This is the journal of Benedict Beaumont as he travels round India on a Mororbike.

This is the journal of Benedict Beaumont as he travels round India on a Mororbike.

Thursday, November 17, 2011

Silenced into Shock

Its quiet. I can't quite believe it. I'm in a town, and there is no noise. No traffic, no horns like air raid sirens. Peace.

I walked round earlier in a bit of a daze. Not only was there very little noise, but very little traffic. Very few people. There was no congestion, no pollution. No dodging the rickshaws, the tuktuks, the motorcycles. No getting buffeted by crowds and crowds of people.

Buddhists think that if we can still the incessant chatter going on in our minds, then we will experience bliss. If our minds are anything like the melee of India, then yes, calm and quiet is indeed blissful.

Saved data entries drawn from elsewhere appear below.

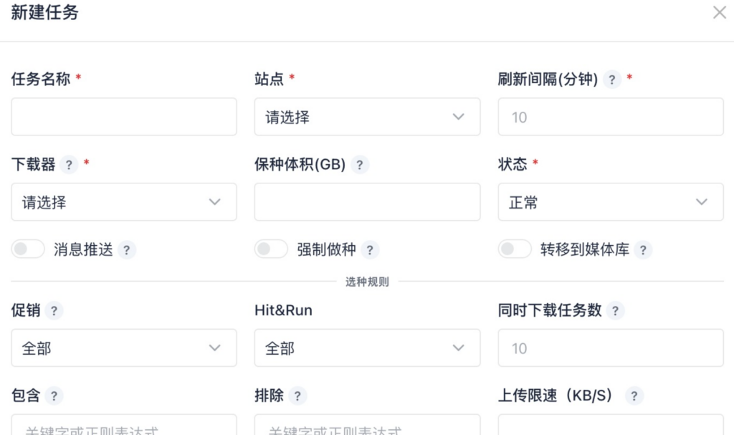Click help icon next to 保种体积(GB)
734x435 pixels.
click(359, 165)
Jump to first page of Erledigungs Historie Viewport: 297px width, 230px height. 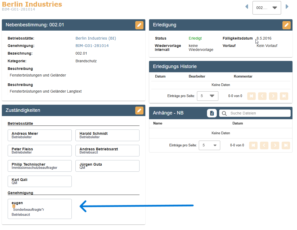(x=251, y=96)
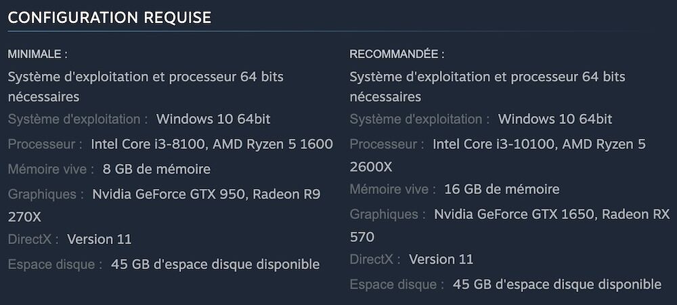The image size is (677, 305).
Task: Click Windows 10 64bit under recommended requirements
Action: click(555, 119)
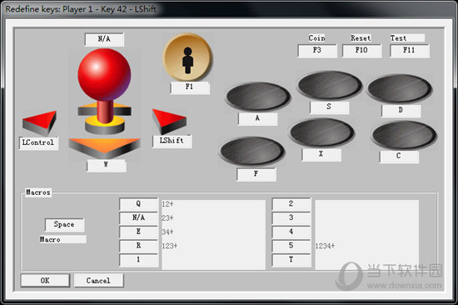Click the Space macro key button
Screen dimensions: 458x305
(x=65, y=224)
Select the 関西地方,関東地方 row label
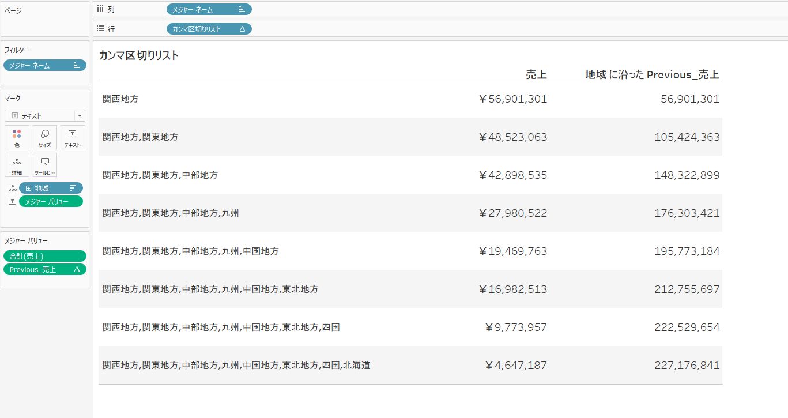Image resolution: width=788 pixels, height=418 pixels. pos(140,137)
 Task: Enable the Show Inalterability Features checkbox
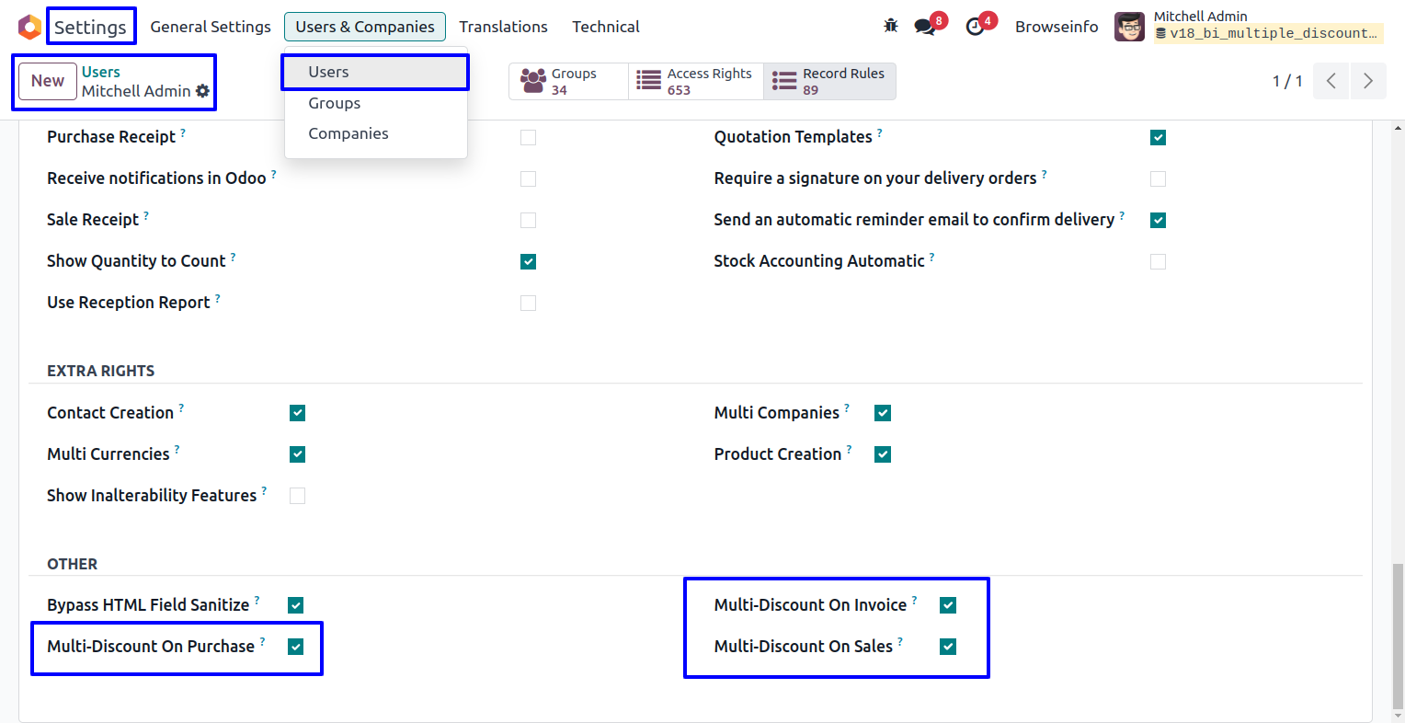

So I am in Nepal now, the border town of Mahendrenagar. Its a small place, I walked around it in about 20 minutes. And I just could not get over the quiet.

Its not completely devoid of life, not in a spooky way. There are people walking and cycling, and some motorcycles, shops and restaurants open, but the blare of horns is gone. Traffic seems to function without the cacophony of a few miles over the border.

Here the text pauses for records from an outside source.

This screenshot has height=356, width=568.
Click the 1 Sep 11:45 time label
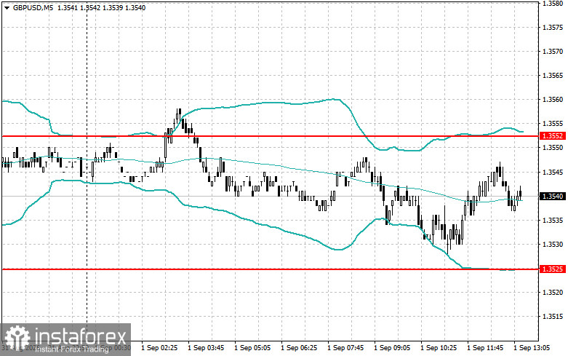[485, 348]
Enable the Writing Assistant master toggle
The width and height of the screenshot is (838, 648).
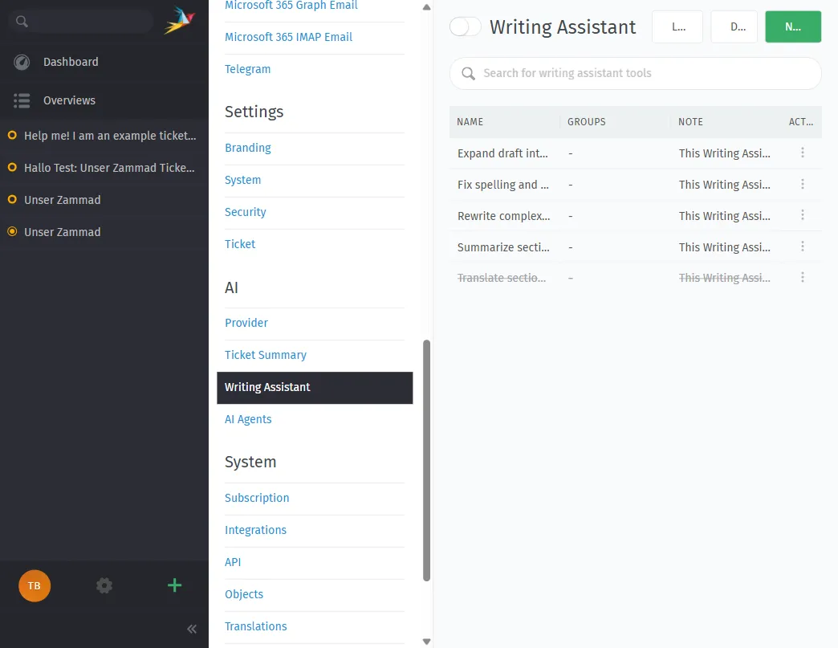[465, 26]
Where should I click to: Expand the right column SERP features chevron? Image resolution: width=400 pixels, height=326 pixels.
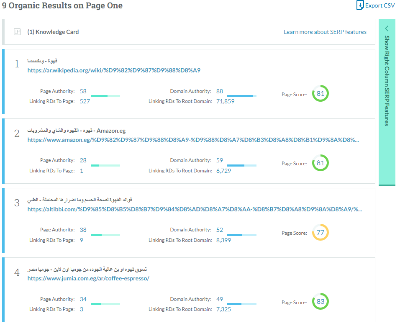click(387, 28)
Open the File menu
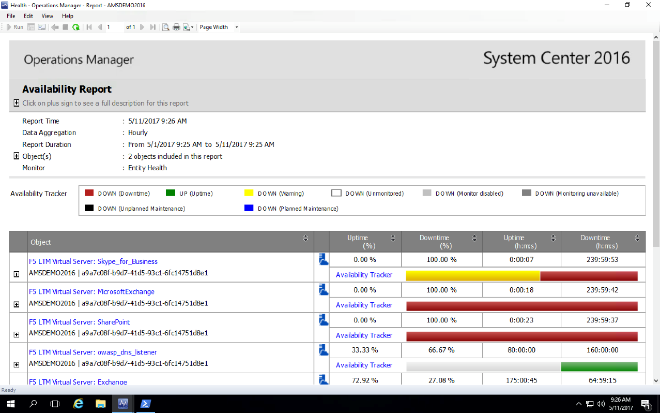Screen dimensions: 660x413 (10, 16)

I was on the road by 7am. The chef at the Shining hotel, who seemed to really run the place, checked me out, took my money, gave me directions, and saw me off.

The towns passed - Kishipur, Rhudrapoor, Sitar Ganj, Khatima, Banbassa. The countryside unremarkable apart from when I crested one hill and saw before me the sea. It wasn't of course, just a lake with shores so far they were lost in the mist.

The border was one of the stranger crossings I have been through. The rough track led over a damn, busy mostly with horse drawn rickshaws. The immigration offices were basic huts by the side of the road.

I'm always slightly nervous crossing borders for the first time. At the Indian side it was straightforward. I asked about re-entering within two months, and they said it would be no problem, I had to go to the Indian Embassy in Kathmandu and get a stamp, but it was quite straightforward.

I was also nervous about the bike. I dont have an International Drivers liicensce with me, and had heard that this was compulsory. I had visions of being turned back from the Nepalese side and unable to re-enter the Indian crossing.

The immigration/visa hut was fine. A simple form, a stamp in the passport and $42 lighter. Just as I was leaving I was waved over to another hut. 'Duty, Duty, vehicle', the official said.

So I filled in another form, paid about £30 in duty and set off. No one asked to see my license.

Half an hour later I was checked into a hotel, and was wandering round town. Bemused and shocked at the relative silence.

Tomorrow I head east.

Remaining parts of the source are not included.